▶ **EXTRACTED MATERIAL**:
## START
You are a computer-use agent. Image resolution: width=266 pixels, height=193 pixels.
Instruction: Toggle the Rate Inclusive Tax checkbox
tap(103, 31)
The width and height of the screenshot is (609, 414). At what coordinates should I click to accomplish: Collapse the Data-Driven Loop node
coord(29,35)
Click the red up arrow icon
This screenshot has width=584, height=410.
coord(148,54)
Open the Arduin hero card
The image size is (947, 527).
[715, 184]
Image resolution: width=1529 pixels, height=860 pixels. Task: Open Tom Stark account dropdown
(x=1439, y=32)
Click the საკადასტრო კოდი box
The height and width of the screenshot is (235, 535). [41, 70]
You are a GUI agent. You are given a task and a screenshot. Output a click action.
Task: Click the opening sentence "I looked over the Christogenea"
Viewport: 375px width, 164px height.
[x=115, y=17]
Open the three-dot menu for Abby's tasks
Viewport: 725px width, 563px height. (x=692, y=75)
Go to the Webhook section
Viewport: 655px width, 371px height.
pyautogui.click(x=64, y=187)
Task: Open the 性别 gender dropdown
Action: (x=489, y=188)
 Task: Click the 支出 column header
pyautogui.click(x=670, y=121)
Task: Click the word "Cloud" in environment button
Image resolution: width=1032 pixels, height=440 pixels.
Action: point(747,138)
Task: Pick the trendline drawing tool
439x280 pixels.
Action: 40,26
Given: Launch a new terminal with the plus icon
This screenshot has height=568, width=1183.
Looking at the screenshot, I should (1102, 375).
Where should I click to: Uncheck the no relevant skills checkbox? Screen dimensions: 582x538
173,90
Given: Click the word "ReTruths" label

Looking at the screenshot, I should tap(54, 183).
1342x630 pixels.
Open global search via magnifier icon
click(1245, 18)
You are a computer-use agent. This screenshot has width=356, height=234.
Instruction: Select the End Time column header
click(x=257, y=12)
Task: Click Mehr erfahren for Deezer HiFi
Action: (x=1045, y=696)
## END
▶ **WHAT TO DO**:
Rewrite all of the items above, substituting "check box" for each occurrence of "checkbox" and leaving everything else as it is.

▶ **FINAL RESULT**:
You are a computer-use agent. Image resolution: width=266 pixels, height=193 pixels.
Instruction: Toggle the Rate Inclusive Tax check box
tap(103, 31)
The width and height of the screenshot is (609, 414). At what coordinates should I click to accomplish: Collapse the Data-Driven Loop node
coord(29,35)
Click the red up arrow icon
This screenshot has width=584, height=410.
coord(148,54)
Open the Arduin hero card
The image size is (947, 527).
[715, 184]
Image resolution: width=1529 pixels, height=860 pixels. Task: Open Tom Stark account dropdown
(x=1439, y=32)
Click the საკადასტრო კოდი box
The height and width of the screenshot is (235, 535). [41, 70]
You are a GUI agent. You are given a task and a screenshot. Output a click action.
Task: Click the opening sentence "I looked over the Christogenea"
Viewport: 375px width, 164px height.
[x=115, y=17]
Open the three-dot menu for Abby's tasks
Viewport: 725px width, 563px height. (x=692, y=75)
Go to the Webhook section
Viewport: 655px width, 371px height.
pyautogui.click(x=64, y=187)
Task: Open the 性别 gender dropdown
Action: (x=489, y=188)
 Task: Click the 支出 column header
pyautogui.click(x=670, y=121)
Task: Click the word "Cloud" in environment button
Image resolution: width=1032 pixels, height=440 pixels.
Action: point(747,138)
Task: Pick the trendline drawing tool
439x280 pixels.
Action: 40,26
Given: Launch a new terminal with the plus icon
This screenshot has height=568, width=1183.
Looking at the screenshot, I should (1102, 375).
Where should I click to: Uncheck the no relevant skills check box? Screen dimensions: 582x538
173,90
Given: Click the word "ReTruths" label

Looking at the screenshot, I should tap(54, 183).
1342x630 pixels.
Open global search via magnifier icon
click(1245, 18)
You are a computer-use agent. This screenshot has width=356, height=234.
Instruction: Select the End Time column header
click(x=257, y=12)
Task: Click Mehr erfahren for Deezer HiFi
Action: (x=1045, y=696)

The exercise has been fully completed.